Congenital Heart Disease & Eisenmenger’s Syndrome
February 4th-7th is Congenital Heart Disease Awareness week. The incidence of congenital heart disease today is 1:100 live births. With today’s post , I wanted to discuss a complicated problem that adults who are born with congenital heart disease may suffer from for their entire lives: Eisenmenger’s Syndrome.
A normally structured heart has four chambers, two receiving chambers, one which receives deoxygenated blue blood from the veins and one which receives red oxygenated blood from the lungs. There is a wall which separates these two chambers that usually closes after birth. Sometimes this wall does not completely form, leaving a hole. This hole can have different variations, and even different names, the most common is an atrial septal defect. When the hole doesn’t close, and isn’t closed surgically, there are a number of changes that occur over the lifetime of a patient. The same kind of hole may also exist between the pumping chambers and is called a ventricular septal defect.
Initially, the hole allows an increased volume of oxygenated red blood to pass into the adjacent catching chamber or atrium. Over time, that increased volume of blood slowly stretches the atrium larger and larger. As the child ages, the atrium eventually reaches the limits it can stretch and blue blood begins to mix through the hole.
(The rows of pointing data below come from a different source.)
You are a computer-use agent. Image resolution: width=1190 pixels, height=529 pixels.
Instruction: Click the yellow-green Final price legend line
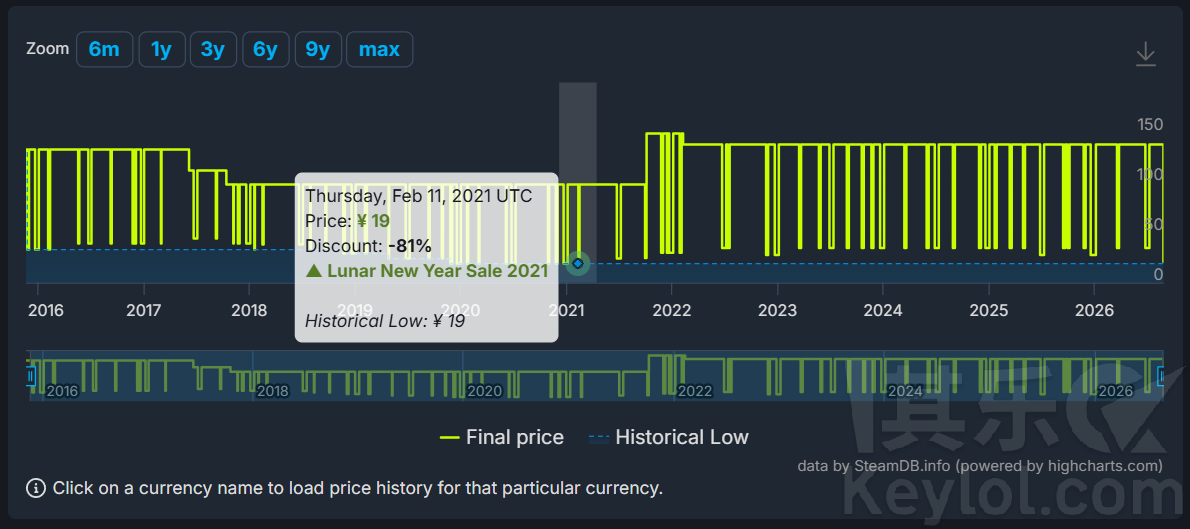[x=449, y=438]
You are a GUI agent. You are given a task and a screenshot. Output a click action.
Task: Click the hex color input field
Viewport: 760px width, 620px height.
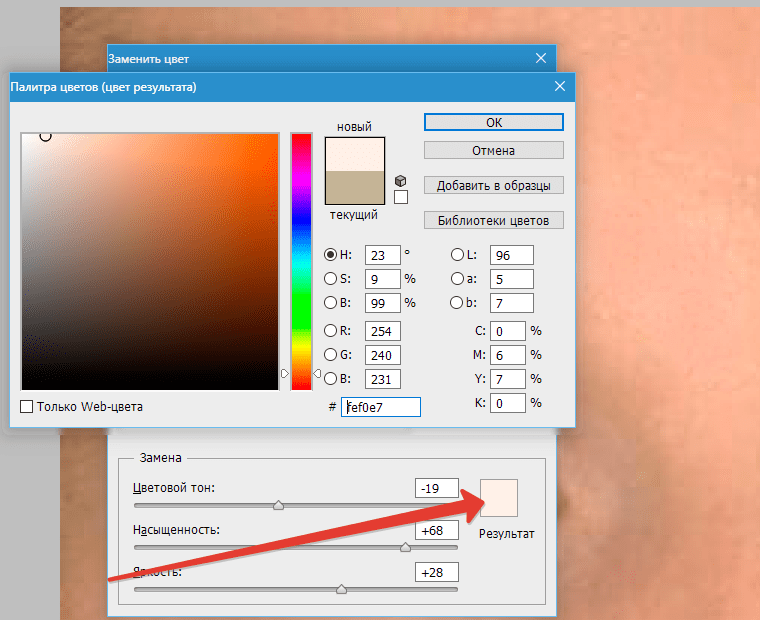pyautogui.click(x=380, y=407)
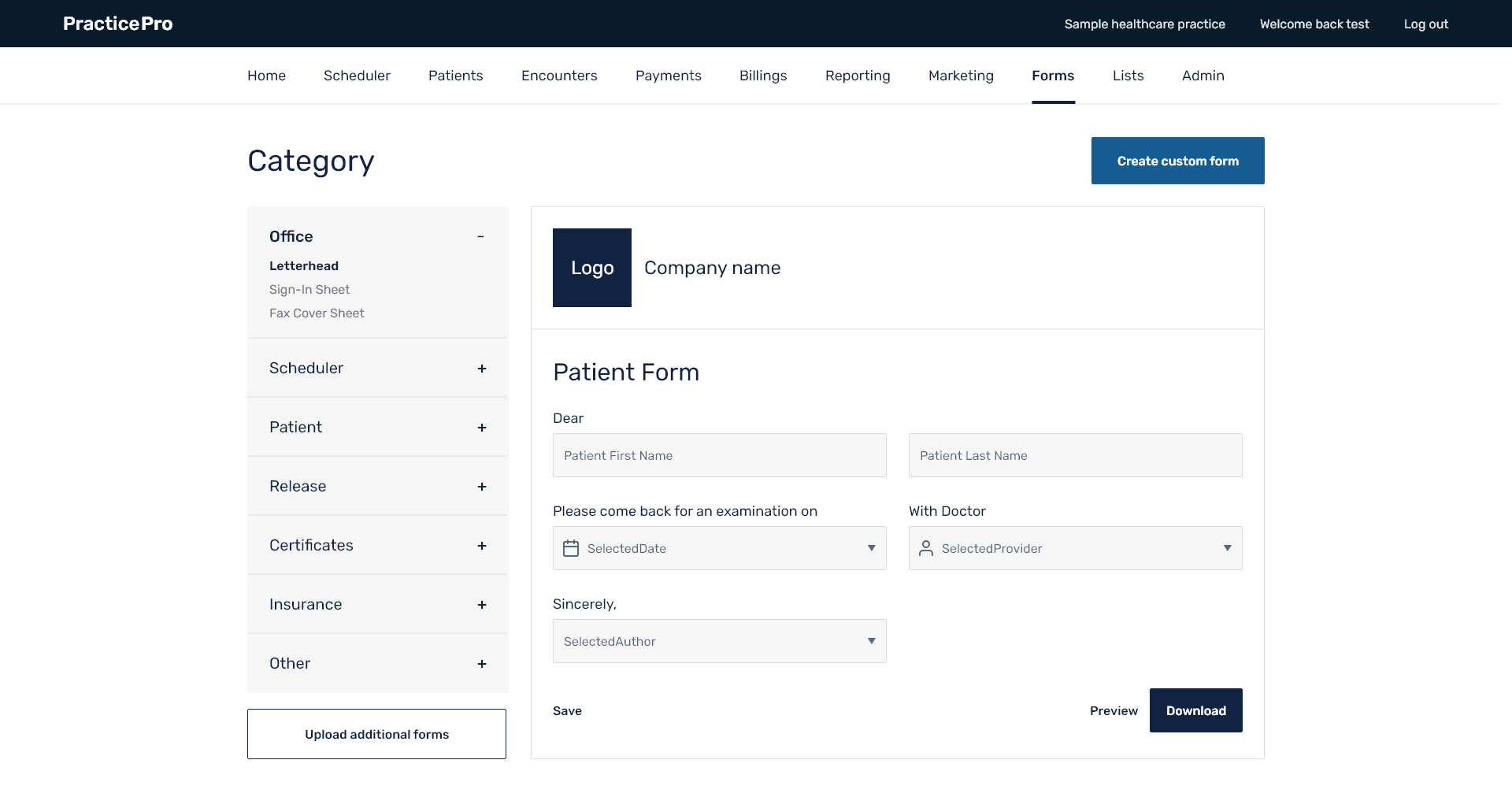Click the calendar icon in the date field

(571, 548)
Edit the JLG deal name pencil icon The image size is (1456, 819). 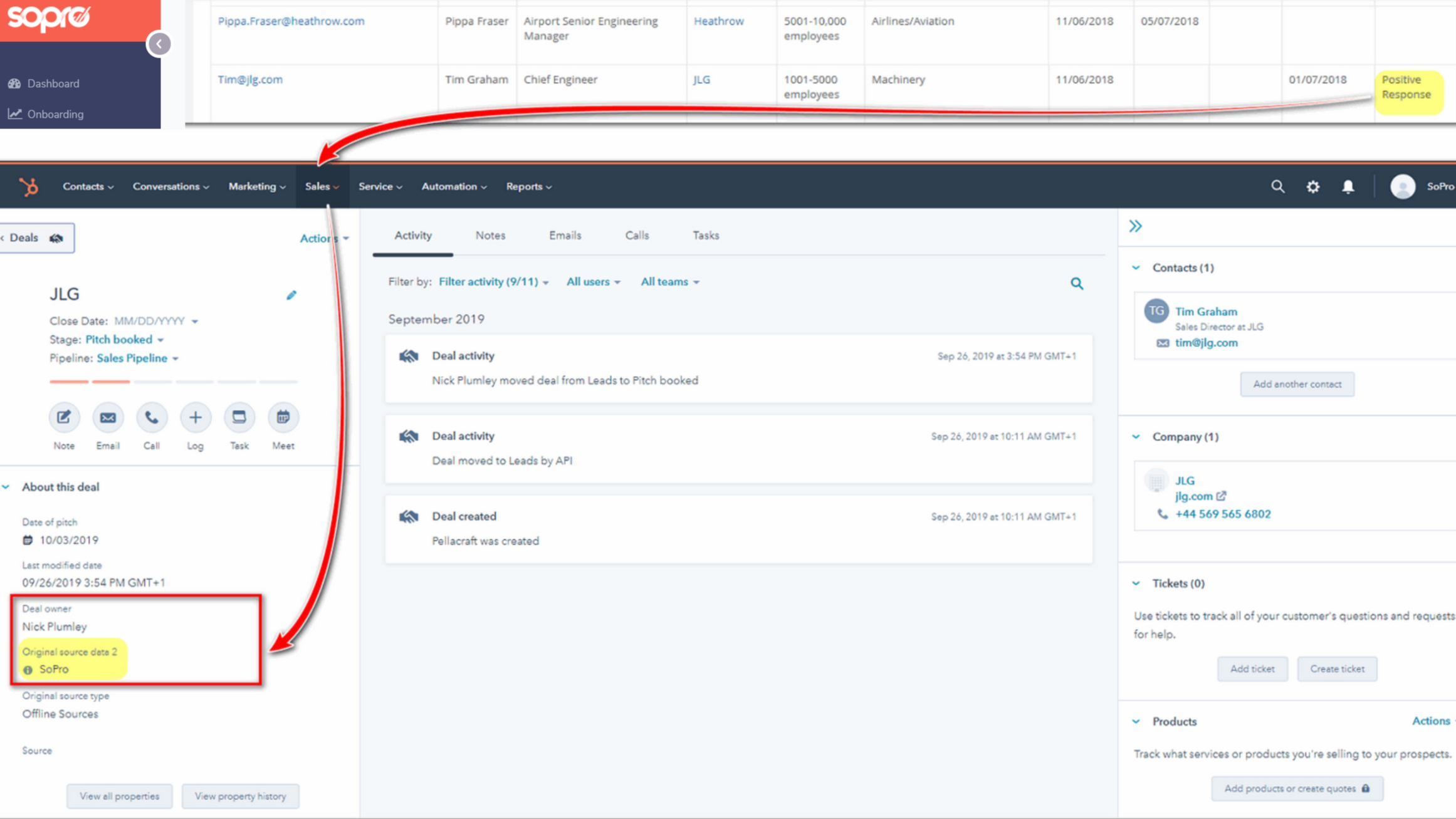point(291,295)
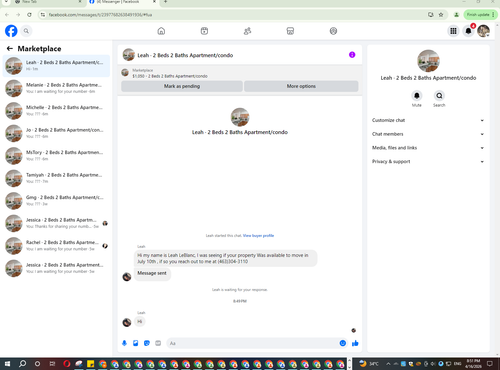500x370 pixels.
Task: Choose a sticker icon in composer
Action: [x=147, y=343]
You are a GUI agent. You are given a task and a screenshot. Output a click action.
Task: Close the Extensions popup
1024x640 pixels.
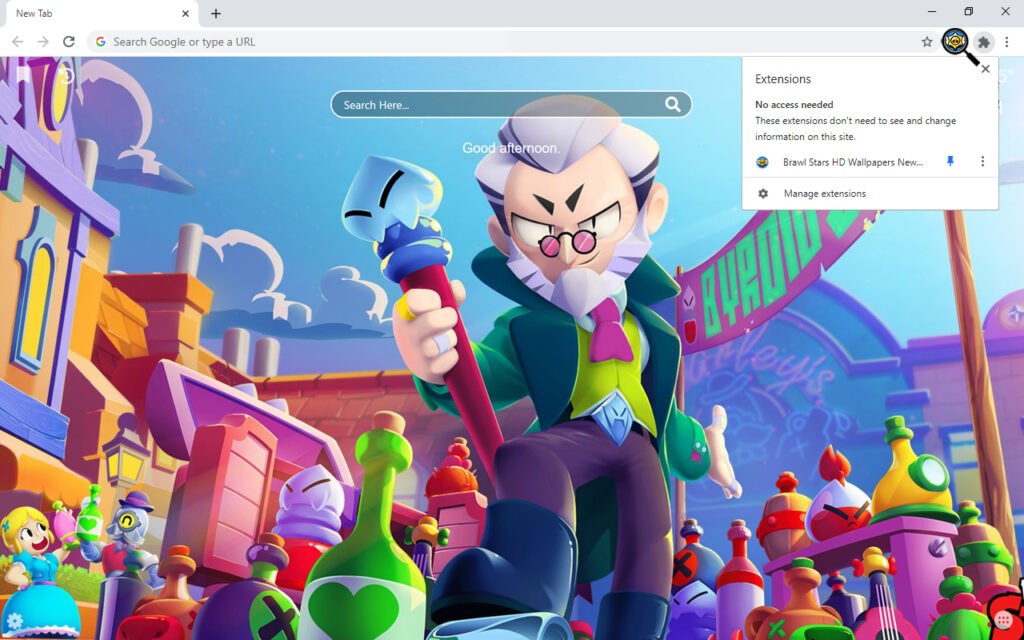(986, 68)
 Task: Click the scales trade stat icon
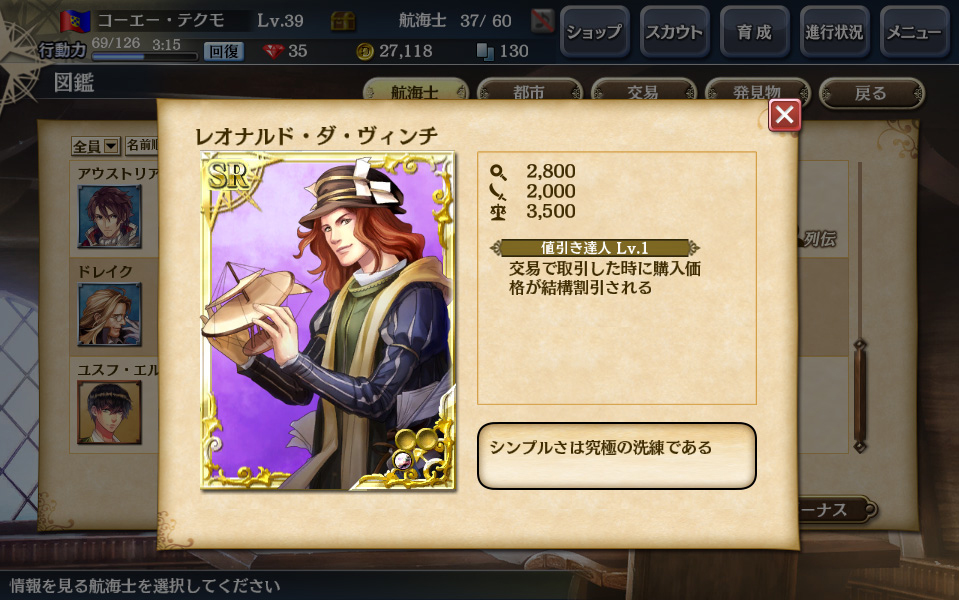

This process occurs slowly over time, and is called bidirectional as part of each heartbeat allows alternately red and then blue blood to mix between the chambers.
As time passes, the increased volume in the pulmonary arteries changes the lining of the arteries. They become stiff and hard and, as this process occurs, the pressure in the pulmonary arteries increases. As this pressure increases, more and more of each heartbeat results in blue blood going into the red oxygenated catching chamber. This process may take decades, and patients may present much later in life in their 20’s, 30’s, 40’s or even 50’s.
The end result of this hole is constant blue deoxygenated blood passing into the red oxygenated chamber and then out to the body. On the outside these patients may have blue tinged-lips, blue fingernail beds, and oddly shaped fingernails called clubbing. On the inside these patients may have other changes like increased blood volume or a high hemoglobin and hematocrit. They are also at risk for iron deficiency and often need iron supplementation to make more red blood cells. Gout is also a related process due to a build up of break down products from all the extra blood cells.
The good news is that there are now many medications that have been studied and found to be beneficial in patients with congenital heart disease related PAH.